* PASSAGE TO READ
☆ ☆ ☆ ☆ ☆ ☆ ☆

Rapid advancements in technology have led to an explosive growth in data and user traffic. Therefore, it is of paramount interest that an application's infrastructure can scale seamlessly with the growth of users and increase in data volume.
How do you create a codebase that adopts changes gracefully alongside a project as it grows? The more complex a project becomes, the more difficult it is to address capacity limits, bandwidth issues, and drops in performance.
Thoughtful design decisions can set a solid foundation for software systems to be highly scalable, a quality that is often critical to its long-term success.
As you gain more experience as a developer, you'll find that system design decisions can significantly impact the problems you face. Design decisions, software choices, and IT infrastructure can make software engineering easier or contribute to the problems you're trying to solve. Over time, you may develop a more intuitive feel for what software systems are scalable. Still, you will eventually need to know how to identify and understand different properties of software systems and how those properties can extend or shorten their lifespan.
In the first half of this article, we'll talk about why scalability is important, the mechanisms for achieving scalability, and the dimensions of scalability. In the second half, we'll go over areas where you can identify performance bottlenecks and methods to test and optimize your system. Afterward, we'll conclude with a few useful resources to further enhance your knowledge in this area.
Let's dive right in!
We'll cover:
- What is scalability?
- Mechanisms to achieve scalability
- Dimensions of scalability
- Identifying performance bottlenecks
- Testing the performance of your application
- Testing the scalability of your application
- Wrapping up and next steps
What is scalability?
The concept of scalability refers to the desirable attribute of a system, network, or process to accommodate increasing numbers of elements or objects, handle growing volumes of work efficiently, and have room for expansion[1].
In other words, a system is scalable when an influx of users, traffic volume, or bandwidth usage does not impact its performance or functional requirements.
Latency vs bandwidth vs throughput
Latency is the time it takes for a system to respond to a user's request.
There are two main types of latency: Network latency is the time it takes for a network to send a data packet from point A to point B. Application latency is the time an application takes to process a user request.
Businesses cut down on network latency by using content delivery networks (CDN) to deploy their servers nearest the end-user. These sites are called edge locations. One solution for minimizing application latency is to run stress and load tests to scan for bottlenecks in the system.
Bandwidth is the maximum capacity of a network or computing system to transmit data over a specific period of time.
Throughput measures the amount of data that a network or computing system successfully sends or receives over a period of time.
Note: Suppose we think of data packets as being similar to cars on a highway. In that case, you can think of latency, bandwidth, and throughput in the context of a stretch of highway. Latency corresponds to the time it takes you to get to your intended destination. In contrast, bandwidth corresponds to the number of lanes available to the drivers, and throughput corresponds to the number of cars that have reached their destinations in a given time period.
When is scalability desirable?
Not every system, network, or process needs to be scalable. Many systems run perfectly fine without being configured for scalability because the capacity of their workload is limited.
However, for online businesses and enterprise software, prioritizing scalability is essential. Time is money, and businesses have spent hundreds of millions of dollars to shave off just milliseconds of latency.

☆ ☆ ☆ ☆ ☆ ☆ ☆

[Collected data entries]
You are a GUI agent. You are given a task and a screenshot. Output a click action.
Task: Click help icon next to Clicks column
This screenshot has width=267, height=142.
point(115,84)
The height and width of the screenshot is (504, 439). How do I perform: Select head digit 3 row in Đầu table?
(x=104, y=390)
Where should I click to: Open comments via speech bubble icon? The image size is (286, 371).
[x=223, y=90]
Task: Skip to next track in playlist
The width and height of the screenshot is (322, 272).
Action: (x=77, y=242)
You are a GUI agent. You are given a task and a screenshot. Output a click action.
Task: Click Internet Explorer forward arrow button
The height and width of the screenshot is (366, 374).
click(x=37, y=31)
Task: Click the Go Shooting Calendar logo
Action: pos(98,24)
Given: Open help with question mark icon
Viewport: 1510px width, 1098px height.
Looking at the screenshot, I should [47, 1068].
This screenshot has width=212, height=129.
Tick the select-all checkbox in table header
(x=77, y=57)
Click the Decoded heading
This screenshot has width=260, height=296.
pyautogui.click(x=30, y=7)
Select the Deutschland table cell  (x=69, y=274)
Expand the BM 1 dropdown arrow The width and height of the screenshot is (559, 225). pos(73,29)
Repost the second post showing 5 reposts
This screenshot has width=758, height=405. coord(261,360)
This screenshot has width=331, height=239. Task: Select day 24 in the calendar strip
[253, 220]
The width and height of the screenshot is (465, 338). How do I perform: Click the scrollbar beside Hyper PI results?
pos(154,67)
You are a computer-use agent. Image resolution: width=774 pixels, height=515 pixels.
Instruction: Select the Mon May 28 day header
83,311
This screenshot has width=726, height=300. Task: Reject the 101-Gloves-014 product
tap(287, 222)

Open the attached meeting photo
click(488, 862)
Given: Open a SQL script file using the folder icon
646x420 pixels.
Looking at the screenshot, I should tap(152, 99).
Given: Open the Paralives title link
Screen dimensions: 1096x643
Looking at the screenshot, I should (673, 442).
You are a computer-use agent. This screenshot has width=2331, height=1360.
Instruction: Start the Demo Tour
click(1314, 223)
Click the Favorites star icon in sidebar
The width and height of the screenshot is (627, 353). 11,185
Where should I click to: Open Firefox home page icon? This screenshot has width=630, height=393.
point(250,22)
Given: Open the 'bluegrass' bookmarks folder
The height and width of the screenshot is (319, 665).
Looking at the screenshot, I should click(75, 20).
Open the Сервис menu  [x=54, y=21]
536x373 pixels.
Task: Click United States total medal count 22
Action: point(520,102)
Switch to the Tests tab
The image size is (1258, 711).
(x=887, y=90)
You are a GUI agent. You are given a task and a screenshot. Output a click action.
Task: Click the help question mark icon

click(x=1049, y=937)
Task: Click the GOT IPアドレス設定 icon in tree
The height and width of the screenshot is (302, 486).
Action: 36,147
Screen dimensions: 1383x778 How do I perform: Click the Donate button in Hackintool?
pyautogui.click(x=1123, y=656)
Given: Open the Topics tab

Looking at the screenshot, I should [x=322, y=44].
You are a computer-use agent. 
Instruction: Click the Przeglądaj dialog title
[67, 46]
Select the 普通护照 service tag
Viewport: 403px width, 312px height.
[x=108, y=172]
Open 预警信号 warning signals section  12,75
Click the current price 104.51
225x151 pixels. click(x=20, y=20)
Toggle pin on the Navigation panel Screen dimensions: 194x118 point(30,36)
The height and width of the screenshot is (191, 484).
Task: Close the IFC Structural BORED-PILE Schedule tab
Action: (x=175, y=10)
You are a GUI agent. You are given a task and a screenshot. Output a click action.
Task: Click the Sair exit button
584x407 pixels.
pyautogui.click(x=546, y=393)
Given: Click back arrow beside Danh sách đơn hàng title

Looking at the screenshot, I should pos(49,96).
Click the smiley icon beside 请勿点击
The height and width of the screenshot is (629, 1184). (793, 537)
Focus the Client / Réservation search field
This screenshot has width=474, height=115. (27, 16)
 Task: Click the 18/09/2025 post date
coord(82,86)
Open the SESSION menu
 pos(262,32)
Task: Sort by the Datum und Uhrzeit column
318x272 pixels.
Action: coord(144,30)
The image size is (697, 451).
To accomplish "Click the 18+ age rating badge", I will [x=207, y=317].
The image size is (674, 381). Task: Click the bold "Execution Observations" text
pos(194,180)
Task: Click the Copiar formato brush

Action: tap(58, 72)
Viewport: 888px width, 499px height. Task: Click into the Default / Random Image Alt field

☆ ☆ ☆ ☆ ☆ ☆ ☆

* WHAT YOU NEED TO DO
[1] For each statement below, say whether it agrees with the scalability article. Answer yes or no, and quote the words from the article that decide it.
(a) Every system needs to be configured for scalability.
(b) The sites where businesses put servers nearest the end-user through content delivery networks are called edge locations.
(c) In the highway comparison, bandwidth corresponds to the number of cars that reach their destinations in a given time period.
[2] Pick up the scalability article after its last sentence and continue it.

* PER-TASK OUTPUTS
[1]
(a) No: "Not every system, network, or process needs to be scalable."
(b) Yes: "Businesses cut down on network latency by using content delivery networks (CDN) to deploy their servers nearest the end-user. These sites are called edge locations."
(c) No: "bandwidth corresponds to the number of lanes available to the drivers, and throughput corresponds to the number of cars that have reached their destinations in a given time period."

[2]
People hate lag, so latency often plays a significant role in determining whether or not an online business wins or loses a customer. As enterprises grow, the demands of their users will as well. For an enterprise to keep up with its growth rate, it needs to ensure that its systems are scalable.
A system with poor scalability can increase labor costs and response times and even compromise the quality of a product or service.
Note: Ask yourself how many users and data you want a design solution to support based on your growth prediction, ask yourself, "Can this design support
x
-times that number of users and data, in the nexty
-years?
Mechanisms to achieve scalability
There are two ways to scale an application: vertically and horizontally.
Vertical scaling (scale up)
Vertical scaling means adding more resources to the existing nodes of a system to handle increased loads. Here's an architectural analogy for you to consider.
You're the developer of a high-rise apartment building, and you want to accommodate as many tenants as possible. To increase occupancy limits, you would need to build additional floors.
The same rule holds if a server with 16 gigs of RAM hosts an application that sees an explosion in traffic. One way to accommodate this extra traffic would be to increase the RAM to 32 gigs.
Vertical scaling is often the simplest solution as it doesn't require any complex code extensions or configurations. With vertical scaling, you are just increasing the available computational power, RAM, and bandwidth of the existing nodes in your system.
However, vertical scaling has constraints that hinder its indefinite use. Let's go back to our apartment analogy. Your high-rise apartment building can comfortably accommodate 10,000 tenants. You are asked to accommodate 1,000,000 tenants.
It becomes clear that you can't just keep adding floors to the same building if you want to create housing for 1,000,000 tenants. There are physical and financial limitations that prevent you from vertically scaling forever. Eventually, you're going to need to build more buildings.
Similarly, you can't augment the processing power, RAM, or bandwidth of a single server indefinitely. The cost of vertically scaling a system increases exponentially and quickly becomes cost-prohibitive.
At some point, you'll need to wrangle more servers into your system to handle all the traffic you'll be seeing.
Horizontal scaling (scale out)
"In pioneer days, they used oxen for heavy pulling, and when one ox couldn't budge a log, they didn't try to grow a larger ox. We shouldn't be trying for bigger computers, but for more systems of computers."
Grace Hopper
When you scale a system horizontally, you are adding more nodes (such as servers or routers) of comparable hardware to increase the available resources of a system.
There are significantly fewer physical and financial limitations to horizontal scaling. It is much easier and cost-effective to add more servers and/or set up additional data centers than make one server extremely powerful. So, the only practical limitation with horizontal scaling is how many resources you have.
However, there are two key pitfalls of horizontal scaling.
- When a large number of community servers are being used at a given time, many may fail to respond (due to several reasons). Therefore, the system itself must be fault-tolerant and functional as long as a majority of servers are still responding.
- A complex middleware to manage and seamlessly distribute user requests to servers must be developed or acquired.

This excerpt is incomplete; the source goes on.